President of the Jefferson County Commission
- Incumbent
- Assumed office November 12, 2014
- Preceded by: David Carrington

Member of the Jefferson County Commission from the 3rd district
- Incumbent
- Assumed office November 10, 2010
- Preceded by: Bobby Humphryes

Personal details
- Born: April 11, 1951 (age 74) Bessemer, Alabama
- Party: Republican
- Education: Samford University

= Jimmie Stephens =

American politician

James A. Stephens (born March 17, 1951) is an American politician who has served on the Jefferson County, Alabama, Commission since 2010. He is a member of the Alabama Republican Party.

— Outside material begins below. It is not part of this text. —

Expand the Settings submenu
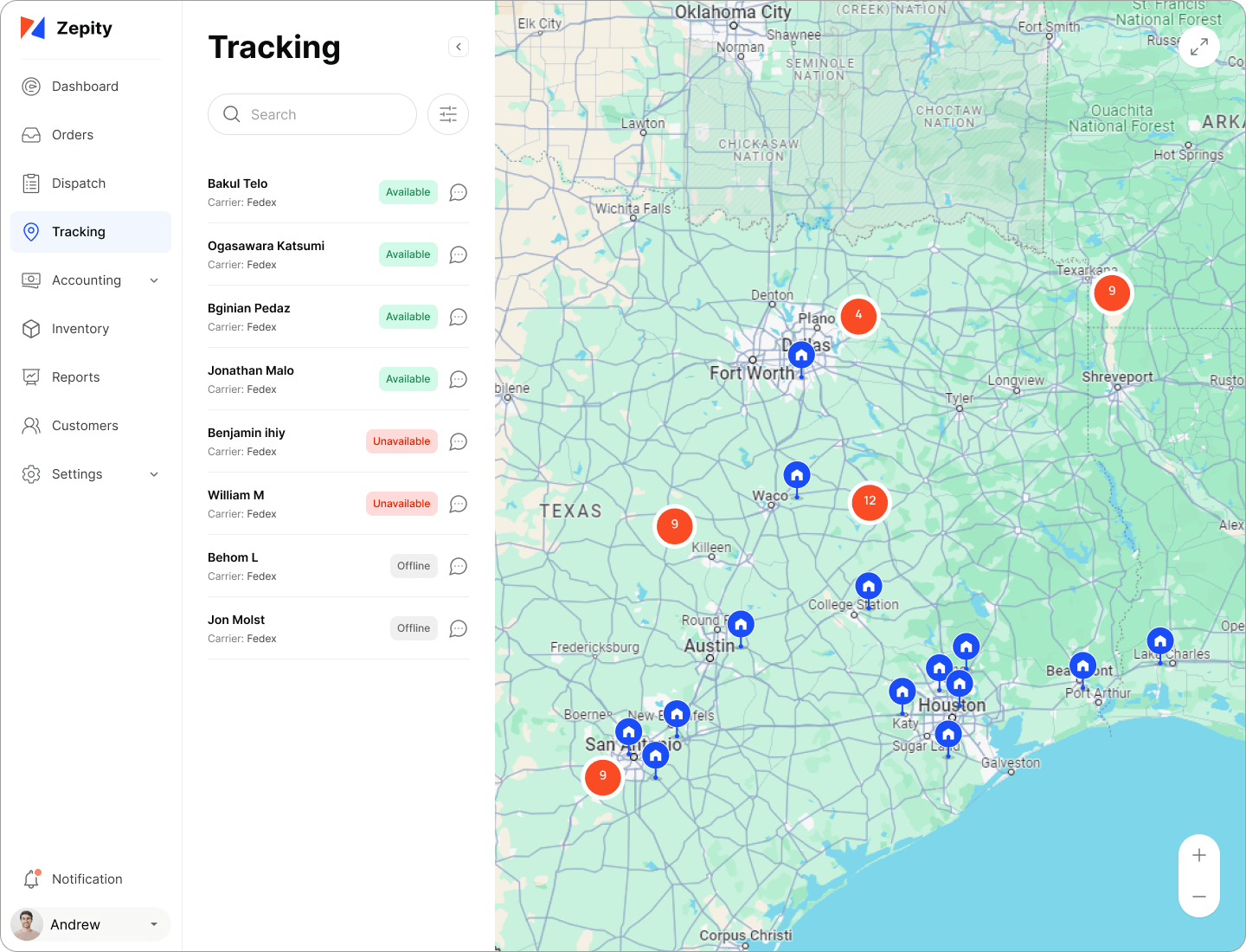Image resolution: width=1246 pixels, height=952 pixels. (154, 474)
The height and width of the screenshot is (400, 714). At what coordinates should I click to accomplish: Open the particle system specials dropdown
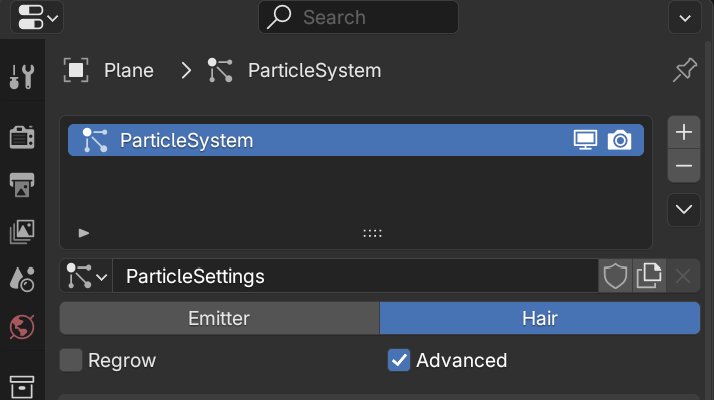click(683, 210)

==Early life and education==
Stephens grew up near Bessemer, Alabama, and attended Bessemer High School. He graduated from Samford University in 1975 with a Bachelor of Science in Business Administration and a Master of Business Administration.

==Political career==
Stephens served on the Bessemer City Council from 2006 to 2010.

===Jefferson County Commission===
Stephens first ran for a seat on the Jefferson County Commission in 2010 against incumbent Republican commissioner Bobby Humphryes. He defeated Humphryes in the Republican primary runoff election. In November, he won the general election with 68% of the vote. After winning re-election in 2014, he was elected as the president of the county commission unanimously. He was then re-elected in 2018 and 2022.

In January 2025, he announced that he would again run for re-election in the 2026 election.

==Personal life==
Stephens announced in December 2024 that he was diagnosed with cancer. He completed treatment in June 2025.